Unser Weg führte uns vorbei an Nauders. Dieses sogenannte Sperrfort Nauders wurde 1834 bis 1840 an der Passtraße über den Reschen nahe der mittelalterlichen Niklasmauer erbaut.
Es ist ein mächtiger, fünfgeschossiger Steinquaderbau mit Schießscharten und wurde als Straßensperre errichtet, um das Inntal vor möglichen Truppeninvasionen aus der Lombardei oder dem Engadin zu schützen.

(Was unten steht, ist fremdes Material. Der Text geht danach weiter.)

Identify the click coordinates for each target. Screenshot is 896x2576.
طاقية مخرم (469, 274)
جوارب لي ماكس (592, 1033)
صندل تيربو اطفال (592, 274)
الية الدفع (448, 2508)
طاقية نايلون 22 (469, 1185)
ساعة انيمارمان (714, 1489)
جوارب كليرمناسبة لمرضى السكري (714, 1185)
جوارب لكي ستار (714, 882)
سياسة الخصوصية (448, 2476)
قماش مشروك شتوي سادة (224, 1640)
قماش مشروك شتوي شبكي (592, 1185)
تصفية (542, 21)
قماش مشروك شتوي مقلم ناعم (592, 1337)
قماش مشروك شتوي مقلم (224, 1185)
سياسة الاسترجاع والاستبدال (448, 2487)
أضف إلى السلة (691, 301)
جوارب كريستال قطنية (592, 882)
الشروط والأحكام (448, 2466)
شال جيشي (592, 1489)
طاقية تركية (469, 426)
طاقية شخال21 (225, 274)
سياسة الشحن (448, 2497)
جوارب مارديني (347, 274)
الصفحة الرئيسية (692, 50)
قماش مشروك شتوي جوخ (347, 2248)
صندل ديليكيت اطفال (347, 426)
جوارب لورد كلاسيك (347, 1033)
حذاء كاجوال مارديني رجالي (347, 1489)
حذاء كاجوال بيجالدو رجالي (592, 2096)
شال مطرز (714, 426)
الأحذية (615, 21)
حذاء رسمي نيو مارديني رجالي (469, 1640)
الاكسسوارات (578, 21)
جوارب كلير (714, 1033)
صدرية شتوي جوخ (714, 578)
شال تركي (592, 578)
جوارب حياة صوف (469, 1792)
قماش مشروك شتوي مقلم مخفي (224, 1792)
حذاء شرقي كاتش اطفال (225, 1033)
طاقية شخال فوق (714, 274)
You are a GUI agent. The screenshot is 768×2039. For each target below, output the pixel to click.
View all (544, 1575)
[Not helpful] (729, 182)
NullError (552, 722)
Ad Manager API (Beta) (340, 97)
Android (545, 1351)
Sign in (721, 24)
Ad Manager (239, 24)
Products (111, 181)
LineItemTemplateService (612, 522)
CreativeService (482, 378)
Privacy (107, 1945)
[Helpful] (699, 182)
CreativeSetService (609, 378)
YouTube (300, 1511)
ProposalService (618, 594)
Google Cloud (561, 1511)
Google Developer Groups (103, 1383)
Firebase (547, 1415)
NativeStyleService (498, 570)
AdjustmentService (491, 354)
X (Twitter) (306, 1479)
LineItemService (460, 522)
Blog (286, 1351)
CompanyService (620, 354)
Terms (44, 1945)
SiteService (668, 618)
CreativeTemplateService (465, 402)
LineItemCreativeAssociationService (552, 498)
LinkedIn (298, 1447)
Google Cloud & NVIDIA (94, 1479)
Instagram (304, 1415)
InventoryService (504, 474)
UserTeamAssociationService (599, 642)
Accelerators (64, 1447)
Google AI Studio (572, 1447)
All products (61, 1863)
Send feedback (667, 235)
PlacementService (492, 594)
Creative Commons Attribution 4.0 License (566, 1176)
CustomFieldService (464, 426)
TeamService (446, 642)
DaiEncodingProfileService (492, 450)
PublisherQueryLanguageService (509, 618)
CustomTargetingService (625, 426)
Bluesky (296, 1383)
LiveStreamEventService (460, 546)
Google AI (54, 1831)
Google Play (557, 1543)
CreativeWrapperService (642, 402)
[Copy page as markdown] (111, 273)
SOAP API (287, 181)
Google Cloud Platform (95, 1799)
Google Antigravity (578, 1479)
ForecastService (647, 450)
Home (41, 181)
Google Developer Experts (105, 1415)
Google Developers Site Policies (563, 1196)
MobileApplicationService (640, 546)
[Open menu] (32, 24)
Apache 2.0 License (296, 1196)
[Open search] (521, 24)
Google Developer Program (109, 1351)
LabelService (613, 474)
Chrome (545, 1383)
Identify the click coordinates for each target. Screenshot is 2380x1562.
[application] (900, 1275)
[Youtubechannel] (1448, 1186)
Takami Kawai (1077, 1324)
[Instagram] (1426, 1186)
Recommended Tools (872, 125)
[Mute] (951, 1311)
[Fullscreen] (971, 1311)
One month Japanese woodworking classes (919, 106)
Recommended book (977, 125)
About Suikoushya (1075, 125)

Die Festung Nauders ist die einzige noch vollständig erhaltene Befestigungsanlage aus dieser Zeit und dient heute als Militärmuseum, welches auch die Daueraustellung „Verkehr über den Reschenpaß“ und eine Ausstellung des Modellclubs Nauders enthält. Auch ein Panzergarten ist zu sehen.
Wir fuhren dann wieder zurück nach Österreich und in Richtung Sankt Moritz eine wunderschöne Passstraße. Sie war äußerst eng und das Kuriose war, dass es viele kleine Tunnel gab, die so eng waren, dass man immer vorher schauen musste, ob es Gegenverkehr gibt. Es hätten sich keine Autos drin begegnen können. Ich hatte im Auto das Gefühl, dass ein normaler Personenwagen durch so manchen Tunnel gerade so durchkommt. Plötzklich sahen wir jedoch einen Bus warten, der durch so ein Nadelöhr wollte. Wir waren äußerst verblüfft und fragten uns noch lange, wie der Fahrer das wohl schaffen wollte.
Hier der Blick auf die Gegenseite des Tals, durch diese Überbauten sollten wir dann auf der Rückfahrt fahren.
Unser Ziel war Samnauen, eine Enklave der Schweiz – unser dritter europäische Staat an diesem Tag. Es ist dort ein Einkaufsparadies für zollfreie Waren und ein Wintersportort. Mir war der ganze Rummel um die immer wieder gleichen Geschäfte mit Parfüm, Tabak, Spirituosen und ggf. auch mal sündhaft teuren Klamöttchen einfach zu viel. Interessiert hätte mich das Tanken. Aber dazu hätte ich mein Auto dabei haben sollen. 1,16 € für den Liter Diesel, das ist schon eine Hausnummer! Wir genossen ein schönes Mittagessen in der Sonne auf der „Schmuggleralm“. Eine schöne Gaststätte fürs Apres Ski – wir genossen aber eher die Sonne und das Essen.
Hier noch ein paar Impressionen von Samnauen:
Unsere Schmuggleralm-Gaststätte innen – äußerst urig und gemütlich!
Auf der Rückreise erwartete uns noch etwas Besonderes. Anton Wille – überall der Tony – hatte uns bereits Tage zuvor in sein „Flügelhaus“ eingeladen. Er ist ein Künstler – Musiker und Holzkünstler und sammelt seit vielen Jahren mit seinem Lehrmeister Flügel. Dafür baute er ein Haus, das die Form eines Flügels hat und dort stehen mehrere Flügel, die er auch bespielt. Wir erhelten eine Privatführung zu zweit. Tony erklärte uns die vielen Unterschiede der Flügel, dass manche nicht unbedingt Mozart-tauglich sind, andere weniger Beethoven-tauglich. Und er demonstrierte uns die Unterschiede, wie Flügel klingen können. Es war sehr interessant. Wer weiß schon, dass in der zweiten Hälfte des 19. Jahrhunderts innerhalb von gerade mal 47 Jahren 125.000 Flügel allein von Bechstein (65 T, Berlin) und Blüthner (60 T, Leipzig) gebaut wurden? Der Vorgänger des Flügels soll übrignes nicht das Cembalo oder ähnliche Instrumente gewesen sein, sondern das Hackbrett im 12. Jahrhundert.
Seine Flügel stammen aus dem 19.Jahrhundert. Bechstein 1873, Blüthner 1858 und dazu weitere Hersteller.
Der Meister selbst am Flügel – wir lauschten begeistert seinem Spiel.
Interessant waren auch einige Werte. Früher waren auf den Saiten ca. 8 Tonnen Zug, heute baut man Flügel mit ca. 25 Tonnen. Das ist erst möglich geworden, als Rahmen und streben aus Metall im Flügel verbaut wurden.
Auf Tonys Grundstück waren auch immer wieder Zeugnisse seiner Holzkunst zu sehen. Er baut Engel und viele Varianten davon und vieles mehr sehr phantasiereich. Hier einige Beispiele:
Der skifreie Tag war ein Kleinod an wissenswerten neuen Erfahrungen geworden. Interessant, lehrreich und vielfältig.